Mourning and Militancy Revisited
My oral history project was inspired by the conviction that it is important to remember activism in order to plan for the future, and I was concerned by how quickly the record of AIDS activism was being lost only a decade later, despite an impressive amount of documentation left by the rich forms of cultural activism that have been central to ACT UP. If the AIDS activist movement that I had been a part of could be so ephemeral, I wondered what I didn't know about previous generations of activism. How might the effects of activism continue even when more visible movements end? Oral history made it possible to address this question, since I could ask AIDS activists about how their lives had continued to be affected even after their involvement with ACT UP in order to trace the ongoing legacy of their activism.
As a vivid example of how trauma can be addressed by collective and public cultural formations, activism also contributed to my larger project of developing approaches to trauma that don't medicalize or pathologize it. My efforts to wrest authority over trauma discourses away from clinical psychology have been partly informed by the example of the history of sexuality. No longer considered a disease to be cured, homosexuality and other non-normative sexualities have been resituated as a resource for the construction of cultures and publics. Similarly, the experience of trauma, rather than marking people as abnormal, can be understood as a foundation for the construction of new identities and communities.
As part of my aim of showing how queer approaches to loss and trauma are instructive for thinking about trauma more generally, I want to focus on how queer or gay and lesbian responses to the AIDS crisis have transformed practices of mourning and brought them within the orbit of activism, and I want to suggest the implications of this nexus of mourning and militancy for oral histories of activism. One of the hardships faced by gay men in the 1980s was the lack of public attention to the deaths and losses of AIDS because of the homophobic dismissal of those who were not seen as innocent or average citizens. Traditional forms of mourning were often denied, compounding the trauma of loss, or funerals kept the dead closeted, erasing the grief of lovers and friends. Yet, gay communities also reinvented rituals of mourning, producing new forms of public funerals that incorporated sexuality and camp. Public funerals have also provided occasions for merging activism with mourning as evident in the following remarks by David Wojnarowicz, the visual artist who died in 1992:
I worry that friends will slowly become professional pallbearers, waiting for each death, of their lovers, friends and neighbors, and polishing their funeral speeches; perfecting their rituals of death rather than a relatively simple ritual of life such as screaming in the streets. I worry because of the urgency of the situation, because of seeing death coming in from the edges of abstraction where those with the luxury of time have cast it. I imagine what it would be like if friends had a demonstration each time a lover or a friend or a stranger died of AIDS. I imagine what it would be like if, each time a lover, friend or stranger died of this disease, their friends, lovers or neighbors would take the dead body and drive with it in a car a hundred miles an hour to washington d.c. and blast through the gates of the white house and come to a screeching halt before the entrance and dump their lifeless form on the front steps. It would be comforting to see those friends, neighbors, lovers and strangers mark time and place and history in such a public way. (122)

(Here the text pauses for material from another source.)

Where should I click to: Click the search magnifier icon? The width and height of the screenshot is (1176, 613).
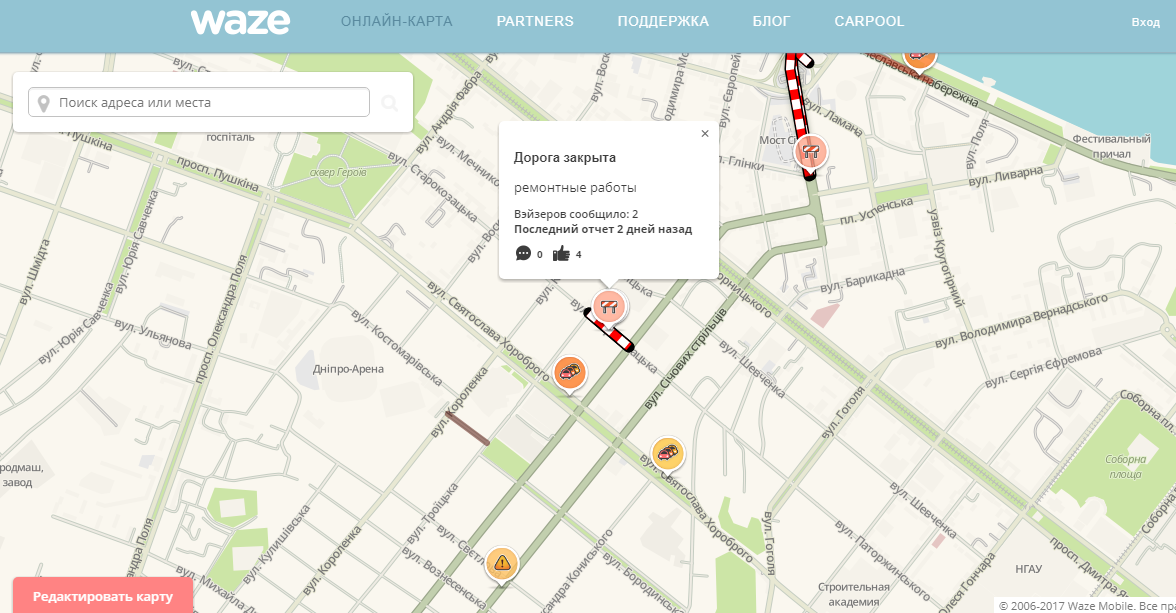pos(389,103)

Wojnarowicz insists on the need to go public with feelings and to turn mourning into militancy. And in fact his vision was realized in a number of public funerals sponsored by AIDS activists, including the 1992 Ashes Action in which ACT UP marched to Washington and threw the ashes of loved ones onto the grounds of the White House. (DIVA-TV's Ashes Action 1992 [1996], a video about this demonstration, is available in the Royal S. Marks AIDS Activist Video Collection at the New York Public Library.)
Writing in the midst of the AIDS crisis in 1989, AIDS activist and cultural critic Douglas Crimp raised an additional problem about the nexus of mourning and militancy, suggesting that militancy might actually displace and suppress mourning, warding off the intransigence of loss by offering a vision of social change:
Frustration, anger, rage, and outrage, anxiety, fear, and terror, shame and guilt, sadness and despair - it is not surprising that we feel these things; what is surprising is that we often don't. For those who feel only a deadening numbness or constant depression, militant rage may well be unimaginable, as again it might be for those who are paralyzed with fear, filled with remorse, or overcome with guilt. To decry these responses - our own form of moralism - is to deny the extent of the violence we have all endured. ("Mourning and Militancy," 16)
Crimp's comments offer an important reminder of the limits of activism for addressing trauma and of the complexity of psychic responses to trauma. They have become even more relevant over time, as former AIDS activists reflect on their past.[2] I was especially inspired in my project by the comments of Jean Carlomusto in Gregg Bordowitz's video, Fast Trip, Long Drop (1993), in which Bordowitz explores his developing resistance to being the positive image of the HIV+ person surviving and thriving with AIDS. Carlomusto mentions that the footage of those who were activists has now become a site of mourning because so many people depicted in them are dead. This comment became the inspiration for my desire to understand how people might remember activism after the fact and how mourning might complicate both activism and memories of it. In exploring this emotionally fraught terrain with those I was interviewing, I was also alert to the possible limits of oral history and testimony for capturing emotional experience.